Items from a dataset
◇ ◇ ◇ ◇ ◇

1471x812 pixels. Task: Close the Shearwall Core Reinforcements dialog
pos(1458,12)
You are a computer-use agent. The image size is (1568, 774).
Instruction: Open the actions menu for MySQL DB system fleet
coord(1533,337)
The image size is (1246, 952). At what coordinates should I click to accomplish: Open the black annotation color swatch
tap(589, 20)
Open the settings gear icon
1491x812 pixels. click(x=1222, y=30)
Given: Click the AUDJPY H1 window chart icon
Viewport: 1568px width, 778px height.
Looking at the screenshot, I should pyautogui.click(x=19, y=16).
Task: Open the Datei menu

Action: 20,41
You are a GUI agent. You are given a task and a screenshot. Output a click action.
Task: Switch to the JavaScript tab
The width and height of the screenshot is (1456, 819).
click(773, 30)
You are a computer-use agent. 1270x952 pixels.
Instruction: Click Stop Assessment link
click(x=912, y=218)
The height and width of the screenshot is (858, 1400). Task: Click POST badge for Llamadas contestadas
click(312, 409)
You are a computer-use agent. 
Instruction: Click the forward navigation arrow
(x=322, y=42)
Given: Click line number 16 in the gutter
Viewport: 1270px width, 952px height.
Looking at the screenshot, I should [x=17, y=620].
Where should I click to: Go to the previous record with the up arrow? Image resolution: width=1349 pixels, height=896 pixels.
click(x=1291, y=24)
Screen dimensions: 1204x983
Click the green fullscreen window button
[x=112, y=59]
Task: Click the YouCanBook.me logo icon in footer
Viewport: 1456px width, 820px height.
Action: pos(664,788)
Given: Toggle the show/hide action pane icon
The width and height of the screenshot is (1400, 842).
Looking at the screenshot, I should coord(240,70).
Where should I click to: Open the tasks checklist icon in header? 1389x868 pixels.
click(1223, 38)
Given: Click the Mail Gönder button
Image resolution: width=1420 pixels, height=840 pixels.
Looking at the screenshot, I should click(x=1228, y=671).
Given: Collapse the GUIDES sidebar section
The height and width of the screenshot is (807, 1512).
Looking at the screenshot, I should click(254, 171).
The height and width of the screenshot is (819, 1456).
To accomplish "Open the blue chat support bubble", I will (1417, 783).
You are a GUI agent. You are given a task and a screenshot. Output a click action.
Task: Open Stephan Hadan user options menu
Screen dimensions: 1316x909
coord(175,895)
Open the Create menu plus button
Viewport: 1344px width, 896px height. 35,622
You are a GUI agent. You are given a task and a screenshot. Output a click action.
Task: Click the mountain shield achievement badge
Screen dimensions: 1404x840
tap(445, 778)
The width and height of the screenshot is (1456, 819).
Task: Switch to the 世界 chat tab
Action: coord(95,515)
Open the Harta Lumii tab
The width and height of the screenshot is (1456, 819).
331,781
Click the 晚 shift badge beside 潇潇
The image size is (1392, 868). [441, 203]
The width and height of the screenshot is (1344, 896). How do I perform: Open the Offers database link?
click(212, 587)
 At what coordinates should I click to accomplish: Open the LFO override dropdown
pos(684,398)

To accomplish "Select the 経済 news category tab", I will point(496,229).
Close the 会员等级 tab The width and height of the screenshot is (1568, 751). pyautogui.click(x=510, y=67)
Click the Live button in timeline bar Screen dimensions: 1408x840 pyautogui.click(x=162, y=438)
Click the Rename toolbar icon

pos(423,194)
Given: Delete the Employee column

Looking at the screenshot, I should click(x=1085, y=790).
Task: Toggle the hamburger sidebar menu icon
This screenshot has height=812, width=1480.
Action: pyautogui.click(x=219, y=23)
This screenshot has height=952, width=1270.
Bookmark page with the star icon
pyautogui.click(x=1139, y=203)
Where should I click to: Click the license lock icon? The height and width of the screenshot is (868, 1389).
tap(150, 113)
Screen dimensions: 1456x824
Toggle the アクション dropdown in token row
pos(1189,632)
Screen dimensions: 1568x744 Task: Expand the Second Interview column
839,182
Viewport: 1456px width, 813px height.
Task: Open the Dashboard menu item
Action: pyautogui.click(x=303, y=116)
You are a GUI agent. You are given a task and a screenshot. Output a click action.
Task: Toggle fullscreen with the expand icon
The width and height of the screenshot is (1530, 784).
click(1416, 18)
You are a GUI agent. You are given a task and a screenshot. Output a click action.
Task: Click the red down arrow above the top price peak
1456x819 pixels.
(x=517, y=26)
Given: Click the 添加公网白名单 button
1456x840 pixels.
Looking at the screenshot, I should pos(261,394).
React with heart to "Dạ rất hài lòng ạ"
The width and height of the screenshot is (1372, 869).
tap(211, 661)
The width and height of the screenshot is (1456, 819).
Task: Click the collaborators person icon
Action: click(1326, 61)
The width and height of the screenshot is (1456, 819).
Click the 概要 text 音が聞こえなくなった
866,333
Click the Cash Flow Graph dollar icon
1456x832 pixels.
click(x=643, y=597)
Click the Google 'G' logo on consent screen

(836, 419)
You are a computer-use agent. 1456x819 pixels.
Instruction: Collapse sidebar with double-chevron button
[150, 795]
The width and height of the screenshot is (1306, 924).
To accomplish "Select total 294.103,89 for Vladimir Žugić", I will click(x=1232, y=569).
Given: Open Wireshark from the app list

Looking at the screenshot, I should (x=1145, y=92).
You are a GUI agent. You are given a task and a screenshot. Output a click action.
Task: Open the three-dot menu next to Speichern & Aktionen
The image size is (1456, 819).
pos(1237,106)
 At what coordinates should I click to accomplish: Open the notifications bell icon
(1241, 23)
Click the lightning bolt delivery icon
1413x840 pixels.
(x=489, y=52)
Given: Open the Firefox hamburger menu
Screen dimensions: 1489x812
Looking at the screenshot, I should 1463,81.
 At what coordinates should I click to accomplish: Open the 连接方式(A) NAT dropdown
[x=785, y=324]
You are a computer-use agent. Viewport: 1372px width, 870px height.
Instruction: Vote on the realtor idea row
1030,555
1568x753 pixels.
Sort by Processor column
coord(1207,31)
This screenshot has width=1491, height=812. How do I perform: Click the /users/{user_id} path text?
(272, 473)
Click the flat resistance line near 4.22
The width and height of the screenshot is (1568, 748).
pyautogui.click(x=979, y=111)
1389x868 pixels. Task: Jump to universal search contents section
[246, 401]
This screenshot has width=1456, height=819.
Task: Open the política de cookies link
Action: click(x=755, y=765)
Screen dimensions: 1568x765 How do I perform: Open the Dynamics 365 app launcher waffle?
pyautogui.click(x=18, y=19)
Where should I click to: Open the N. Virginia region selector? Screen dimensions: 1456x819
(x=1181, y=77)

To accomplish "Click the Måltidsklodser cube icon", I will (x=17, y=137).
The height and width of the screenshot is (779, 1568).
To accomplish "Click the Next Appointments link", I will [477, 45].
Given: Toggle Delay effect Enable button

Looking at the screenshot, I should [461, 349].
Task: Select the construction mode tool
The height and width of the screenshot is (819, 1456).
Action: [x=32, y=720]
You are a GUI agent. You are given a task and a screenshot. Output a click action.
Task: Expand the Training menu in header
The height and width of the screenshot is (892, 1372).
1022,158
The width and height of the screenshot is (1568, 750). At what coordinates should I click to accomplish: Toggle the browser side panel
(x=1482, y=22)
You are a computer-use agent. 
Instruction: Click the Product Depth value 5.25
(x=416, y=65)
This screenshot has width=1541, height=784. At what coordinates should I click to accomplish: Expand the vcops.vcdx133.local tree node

◇ ◇ ◇ ◇ ◇

Without leaving anything out, repeat the data exactly.

**YOUR RESPONSE**
1471x812 pixels. Task: Close the Shearwall Core Reinforcements dialog
pos(1458,12)
You are a computer-use agent. The image size is (1568, 774).
Instruction: Open the actions menu for MySQL DB system fleet
coord(1533,337)
The image size is (1246, 952). At what coordinates should I click to accomplish: Open the black annotation color swatch
tap(589, 20)
Open the settings gear icon
1491x812 pixels. click(x=1222, y=30)
Given: Click the AUDJPY H1 window chart icon
Viewport: 1568px width, 778px height.
Looking at the screenshot, I should pyautogui.click(x=19, y=16).
Task: Open the Datei menu

Action: 20,41
You are a GUI agent. You are given a task and a screenshot. Output a click action.
Task: Switch to the JavaScript tab
The width and height of the screenshot is (1456, 819).
click(773, 30)
You are a computer-use agent. 1270x952 pixels.
Instruction: Click Stop Assessment link
click(x=912, y=218)
The height and width of the screenshot is (858, 1400). Task: Click POST badge for Llamadas contestadas
click(312, 409)
You are a computer-use agent. 
Instruction: Click the forward navigation arrow
(x=322, y=42)
Given: Click line number 16 in the gutter
Viewport: 1270px width, 952px height.
Looking at the screenshot, I should [x=17, y=620].
Where should I click to: Go to the previous record with the up arrow? Image resolution: width=1349 pixels, height=896 pixels.
click(x=1291, y=24)
Screen dimensions: 1204x983
Click the green fullscreen window button
[x=112, y=59]
Task: Click the YouCanBook.me logo icon in footer
Viewport: 1456px width, 820px height.
Action: pos(664,788)
Given: Toggle the show/hide action pane icon
The width and height of the screenshot is (1400, 842).
Looking at the screenshot, I should coord(240,70).
Where should I click to: Open the tasks checklist icon in header? 1389x868 pixels.
click(1223, 38)
Given: Click the Mail Gönder button
Image resolution: width=1420 pixels, height=840 pixels.
Looking at the screenshot, I should click(x=1228, y=671).
Given: Collapse the GUIDES sidebar section
The height and width of the screenshot is (807, 1512).
Looking at the screenshot, I should click(254, 171).
The height and width of the screenshot is (819, 1456).
To accomplish "Open the blue chat support bubble", I will (1417, 783).
You are a GUI agent. You are given a task and a screenshot. Output a click action.
Task: Open Stephan Hadan user options menu
Screen dimensions: 1316x909
coord(175,895)
Open the Create menu plus button
Viewport: 1344px width, 896px height. 35,622
You are a GUI agent. You are given a task and a screenshot. Output a click action.
Task: Click the mountain shield achievement badge
Screen dimensions: 1404x840
tap(445, 778)
The width and height of the screenshot is (1456, 819).
Task: Switch to the 世界 chat tab
Action: coord(95,515)
Open the Harta Lumii tab
The width and height of the screenshot is (1456, 819).
331,781
Click the 晚 shift badge beside 潇潇
The image size is (1392, 868). [441, 203]
The width and height of the screenshot is (1344, 896). How do I perform: Open the Offers database link?
click(212, 587)
 At what coordinates should I click to accomplish: Open the LFO override dropdown
pos(684,398)

To accomplish "Select the 経済 news category tab", I will point(496,229).
Close the 会员等级 tab The width and height of the screenshot is (1568, 751). pyautogui.click(x=510, y=67)
Click the Live button in timeline bar Screen dimensions: 1408x840 pyautogui.click(x=162, y=438)
Click the Rename toolbar icon

pos(423,194)
Given: Delete the Employee column

Looking at the screenshot, I should click(x=1085, y=790).
Task: Toggle the hamburger sidebar menu icon
This screenshot has height=812, width=1480.
Action: pyautogui.click(x=219, y=23)
This screenshot has height=952, width=1270.
Bookmark page with the star icon
pyautogui.click(x=1139, y=203)
Where should I click to: Click the license lock icon? The height and width of the screenshot is (868, 1389).
tap(150, 113)
Screen dimensions: 1456x824
Toggle the アクション dropdown in token row
pos(1189,632)
Screen dimensions: 1568x744 Task: Expand the Second Interview column
839,182
Viewport: 1456px width, 813px height.
Task: Open the Dashboard menu item
Action: pyautogui.click(x=303, y=116)
You are a GUI agent. You are given a task and a screenshot. Output a click action.
Task: Toggle fullscreen with the expand icon
The width and height of the screenshot is (1530, 784).
click(1416, 18)
You are a GUI agent. You are given a task and a screenshot. Output a click action.
Task: Click the red down arrow above the top price peak
1456x819 pixels.
(x=517, y=26)
Given: Click the 添加公网白名单 button
1456x840 pixels.
Looking at the screenshot, I should pos(261,394).
React with heart to "Dạ rất hài lòng ạ"
The width and height of the screenshot is (1372, 869).
tap(211, 661)
The width and height of the screenshot is (1456, 819).
Task: Click the collaborators person icon
Action: click(1326, 61)
The width and height of the screenshot is (1456, 819).
Click the 概要 text 音が聞こえなくなった
866,333
Click the Cash Flow Graph dollar icon
1456x832 pixels.
click(x=643, y=597)
Click the Google 'G' logo on consent screen

(836, 419)
You are a computer-use agent. 1456x819 pixels.
Instruction: Collapse sidebar with double-chevron button
[150, 795]
The width and height of the screenshot is (1306, 924).
To accomplish "Select total 294.103,89 for Vladimir Žugić", I will click(x=1232, y=569).
Given: Open Wireshark from the app list

Looking at the screenshot, I should (x=1145, y=92).
You are a GUI agent. You are given a task and a screenshot. Output a click action.
Task: Open the three-dot menu next to Speichern & Aktionen
The image size is (1456, 819).
pos(1237,106)
 At what coordinates should I click to accomplish: Open the notifications bell icon
(1241, 23)
Click the lightning bolt delivery icon
1413x840 pixels.
(x=489, y=52)
Given: Open the Firefox hamburger menu
Screen dimensions: 1489x812
Looking at the screenshot, I should 1463,81.
 At what coordinates should I click to accomplish: Open the 连接方式(A) NAT dropdown
[x=785, y=324]
You are a computer-use agent. Viewport: 1372px width, 870px height.
Instruction: Vote on the realtor idea row
1030,555
1568x753 pixels.
Sort by Processor column
coord(1207,31)
This screenshot has width=1491, height=812. How do I perform: Click the /users/{user_id} path text?
(272, 473)
Click the flat resistance line near 4.22
The width and height of the screenshot is (1568, 748).
pyautogui.click(x=979, y=111)
1389x868 pixels. Task: Jump to universal search contents section
[246, 401]
This screenshot has width=1456, height=819.
Task: Open the política de cookies link
Action: click(x=755, y=765)
Screen dimensions: 1568x765 How do I perform: Open the Dynamics 365 app launcher waffle?
pyautogui.click(x=18, y=19)
Where should I click to: Open the N. Virginia region selector? Screen dimensions: 1456x819
(x=1181, y=77)

To accomplish "Click the Måltidsklodser cube icon", I will (x=17, y=137).
The height and width of the screenshot is (779, 1568).
To accomplish "Click the Next Appointments link", I will [477, 45].
Given: Toggle Delay effect Enable button

Looking at the screenshot, I should [461, 349].
Task: Select the construction mode tool
The height and width of the screenshot is (819, 1456).
Action: [x=32, y=720]
You are a GUI agent. You are given a task and a screenshot. Output a click action.
Task: Expand the Training menu in header
The height and width of the screenshot is (892, 1372).
1022,158
The width and height of the screenshot is (1568, 750). At what coordinates should I click to accomplish: Toggle the browser side panel
(x=1482, y=22)
You are a computer-use agent. 
Instruction: Click the Product Depth value 5.25
(x=416, y=65)
This screenshot has width=1541, height=784. At what coordinates should I click to accomplish: Expand the vcops.vcdx133.local tree node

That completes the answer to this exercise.